■ **ESTRATTO DA LEGGERE**
::::::::
LA CORTE SUPREMA DI CASSAZIONE
Sez. III Penale


Composta dagli Ill.mi Sigg.ri Magistrati:


Dott. CLAUDIA SQUASSONI                                     - Presidente
Dott. GUICLA MULLIRI                                              - Consigliere
Dott. GIULIO SARNO                                                - Consigliere Rel.
Dott. LUCA RAMACCI                                               - Consigliere
Dott. SANTI GAZZARA                                              - Consigliere


ha pronunciato la seguente


SENTENZA


- sul ricorso proposto da: 1) TRANE GIUSEPPE N. IL 22/11/1944
- avverso la sentenza n. 748/2008 CORTE APPELLO di LECCE, del 12/05/2010
- visti gli atti, la sentenza e il ricorso
- udita in PUBBLICA UDIENZA del 13/04/2011 la relazione fatta dal Consigliere Dott. GIULIO SARNO
- Udito il Procuratore Generale in persona del Dott. Sinaci S. che ha concluso per l’inammissibilità


SVOLGIMENTO DEL PROCESSO


Trane Giuseppe propone ricorso per cassazione avverso la sentenza in epigrafe con la quale la corte di appello di Lecce aveva confermato quella del tribunale di Lecce, sezione distaccata di Tricase, con cui era stato condannato in data 26 febbraio 2008 alla pena di giustizia per i reati di cui agli articoli 349 comma 2 del codice penale, 44 lettere b) e c) d.p.r. 380/01; e 181 dLGS 42/04.

Con motivo unico si deduce la violazione dell'articolo 323 del codice di procedura penale e l'erronea applicazione dell'art. 62 bis cod. pen.

Motivi della decisione

Il ricorso è infondato e va, pertanto, rigettato.

Nei motivi di appello si era sostenuto che l'immobile era stato oggetto di tre procedimenti penali in due dei quali, con la sentenza di primo grado, era stato disposto il dissequestro; per cui alla data del 14 aprile 2006, epoca di accertamento del reato, non sarebbe stata sussistente alcuna misura ablativa sul manufatto in questione, con la conseguenza che non poteva ritenersi sussistente il reato di violazione dei sigilli essendone cessata l'efficacia.

La corte di merito ha risposto facendo rilevare che dal certificato penale risulta emessa per reati edilizi commessi il 22 aprile 2004 altra sentenza del tribunale di Lecce, sezione distaccata di Tricase in data 29 novembre 2005, confermata in appello il 7 luglio 2006, irrevocabile il 7 ottobre 2006, relativa allo stesso abuso protrattosi nel tempo.
::::::::
■ **DATI FORNITI**
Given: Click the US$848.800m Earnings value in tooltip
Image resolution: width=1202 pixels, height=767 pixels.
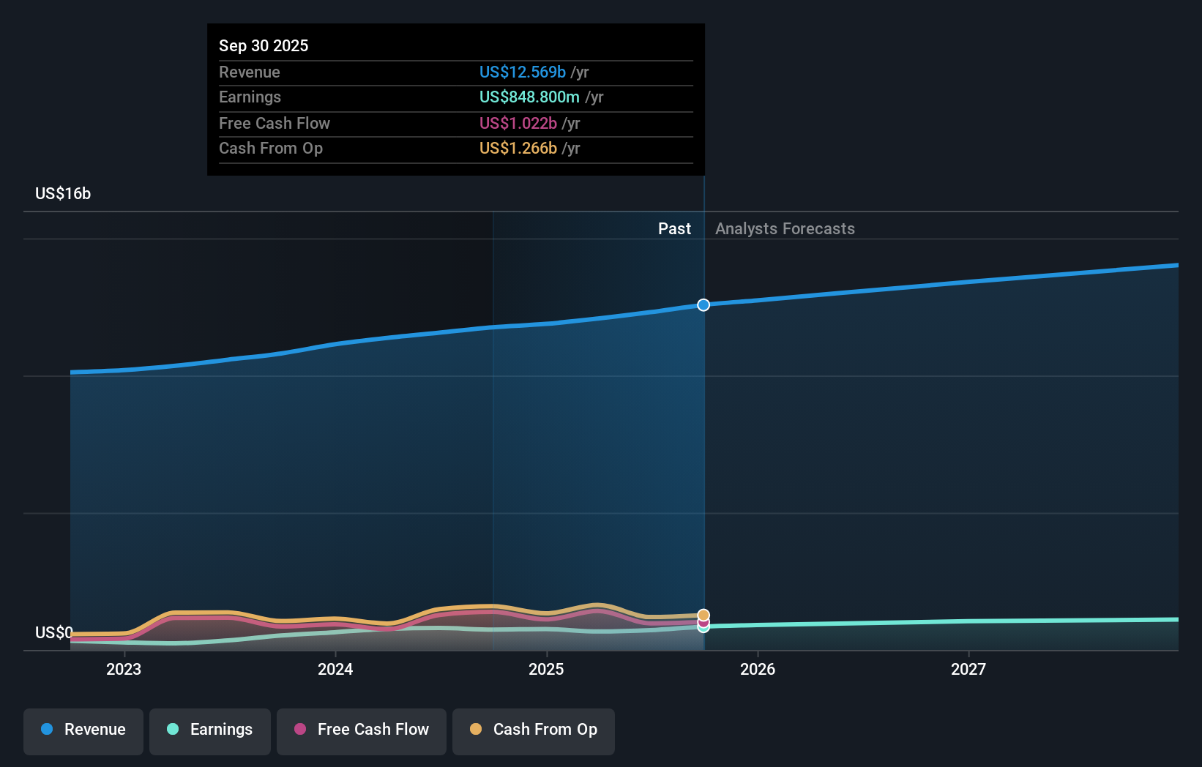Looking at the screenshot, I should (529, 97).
::::::::
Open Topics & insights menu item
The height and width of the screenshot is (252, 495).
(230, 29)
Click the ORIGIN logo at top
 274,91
::::::::
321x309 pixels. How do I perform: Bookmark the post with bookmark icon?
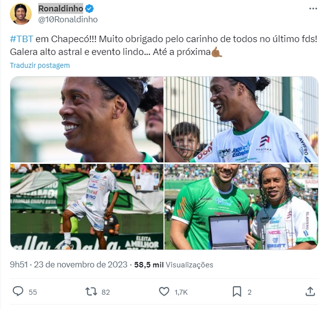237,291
::::::::
■ **COMPITI DA SVOLGERE**
a. Aggiorna il passo dell'estratto che inizia con "Il ricorso è" e prosegue fino a "essendone cessata l'efficacia.", sostituendo "rigettato" con "respinto".
b. Ripeti parola per parola le righe delle voci partendo dalla riga che contiene "Given: Click the" e proseguendo fino alla riga che contiene "Looking at the", estremi inclusi, senza riportare le immagini.
Le voci non hanno alcun legame con l'estratto.

■ **RISULTATI PER COMPITO**
a.
Il ricorso è infondato e va, pertanto, respinto.

Nei motivi di appello si era sostenuto che l'immobile era stato oggetto di tre procedimenti penali in due dei quali, con la sentenza di primo grado, era stato disposto il dissequestro; per cui alla data del 14 aprile 2006, epoca di accertamento del reato, non sarebbe stata sussistente alcuna misura ablativa sul manufatto in questione, con la conseguenza che non poteva ritenersi sussistente il reato di violazione dei sigilli essendone cessata l'efficacia.

b.
Given: Click the US$848.800m Earnings value in tooltip
Image resolution: width=1202 pixels, height=767 pixels.
Looking at the screenshot, I should (529, 97).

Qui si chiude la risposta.